SCoPE: Sentence Content Paragraph Embeddings
Code and data for our ACL 2019 paper "Encouraging Paragraph Embeddings to Remember Sentence Identity Improves Classification".
This codebase is based on Yizhe Zhang's implementation of the CNN-R model (CNN-DCNN in the original paper) which requires Python version 2.7 and TensorFlow version 1.2.
Paragraphs in our probe task experiments were extracted from the Hotel Reviews corpus (Li et al., 2015), which has previously been used for evaluating the quality of paragraph embeddings (Li et al., 2015; Zhang et al., 2017). The original corpus can be found at
https://github.com/jiweil/Hierarchical-Neural-Autoencoder or https://github.com/dreasysnail/textCNN_public.

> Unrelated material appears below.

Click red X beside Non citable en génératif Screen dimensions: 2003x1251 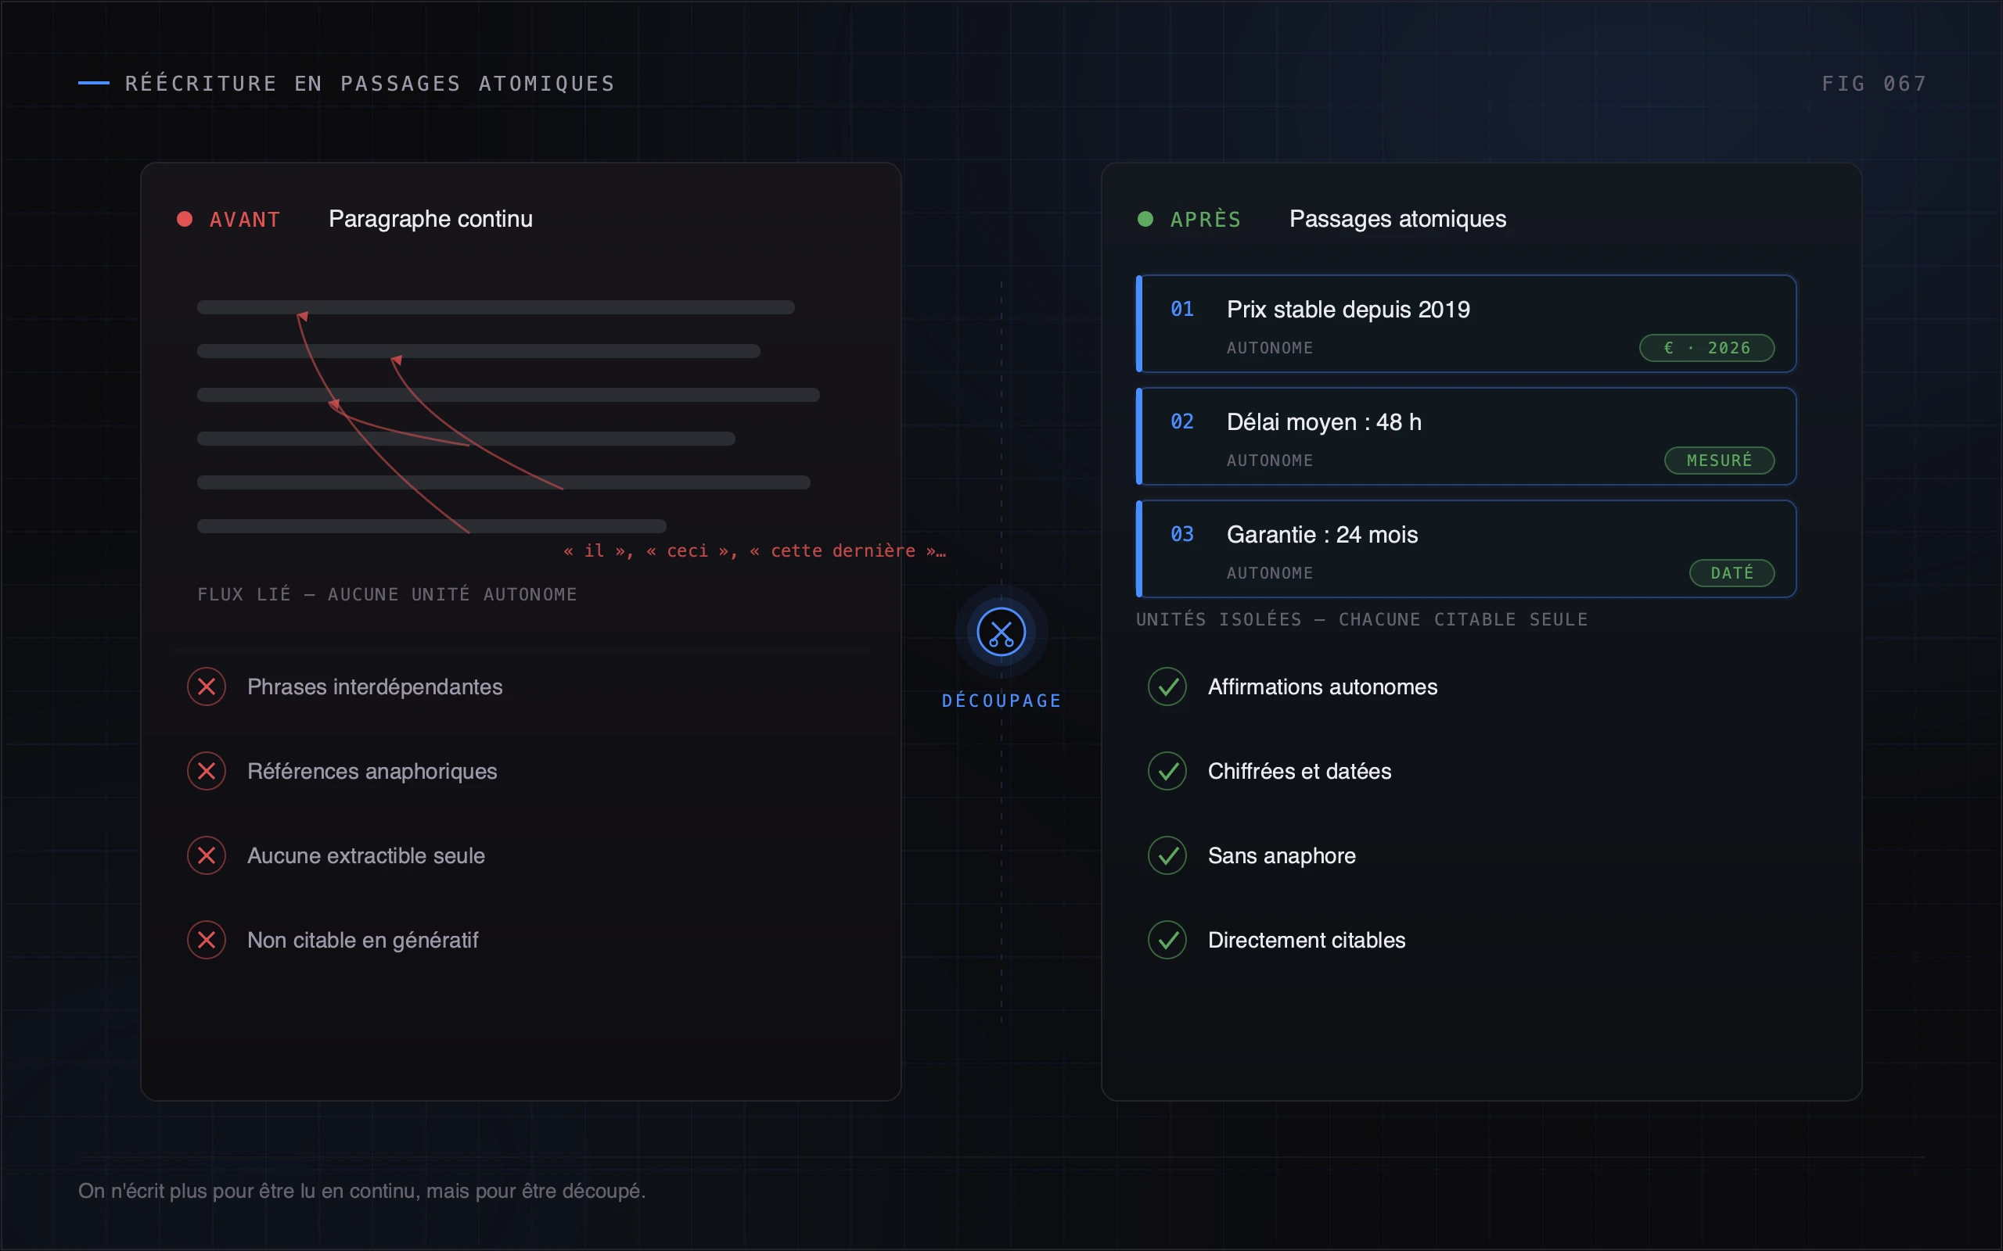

The dataset used in our probe task is available at here.
Script to read the dataset:
import cPickle
data = cPickle.load(open('hotel_reviews_sentence_content.p', 'rb'))
unsup_train, unsup_val, unsup_test = data[0], data[1], data[2]
x_train, x_val, x_test = data[3], data[4], data[5]
y_train, y_val, y_test = data[6], data[7], data[8]
token2index, index2token = data[9], data[10]
We use Yizhe Zhang's implementation (demo.py
) to train the CNN-R model with different numbers of dimensions for a maximum of 20 epochs with early stopping based on validation BLEU. After that, a classifier is trained on top of the frozen pre-trained CNN encoder for a maximum of 100 epochs with early stopping based on validation performance. The paragraph representation is computed either by extracting the bottleneck layer, i.e., CNN-R or performing average pooling over the learned word representations, i.e., BoW(CNN-R).
Run probe_CNN-R.py
and probe_BoW-CNN-R.py
to reproduce our probe task results for the CNN-R and BoW(CNN-R) models, respectively.
Usage:
probe_CNN-R.py \
--data-path DATA_PATH \
--model-archive-path MODEL_ARCHIVE_PATH \
--log-path LOG_PATH \
--save-path SAVE_PATH \
--from-scratch False \
--unfrozen False \
--embed-dim EMBED_DIM \
--output-dim OUTPUT_DIM \
--learning-rate LEARNING_RATE \
--batch-size BATCH_SIZE \
--num-epochs NUM_EPOCHS \
--dropout-keep-prob DROPOUT_KEEP_PROB \
[--print-freq PRINT_FREQ] \
[--valid-freq VALID_FREQ]
probe_BoW-CNN-R.py \
--data-path DATA_PATH \
--model-archive-path MODEL_ARCHIVE_PATH \
--log-path LOG_PATH \
--save-path SAVE_PATH \
--embed-dim EMBED_DIM \
--learning-rate LEARNING_RATE \
--batch-size BATCH_SIZE \
--num-epochs NUM_EPOCHS \
--dropout-keep-prob DROPOUT_KEEP_PROB \
[--print-freq PRINT_FREQ] \
[--valid-freq VALID_FREQ]
We experiment on three standard paragraph classification datasets: Yelp Review Polarity (Yelp), DBPedia, and Yahoo! Answers (Yahoo) (Zhang et al., 2015), which are instances of common classification tasks, including sentiment analysis and topic classification. These datasets are publicly available here. A preprocessed version of the Yelp dataset is available here.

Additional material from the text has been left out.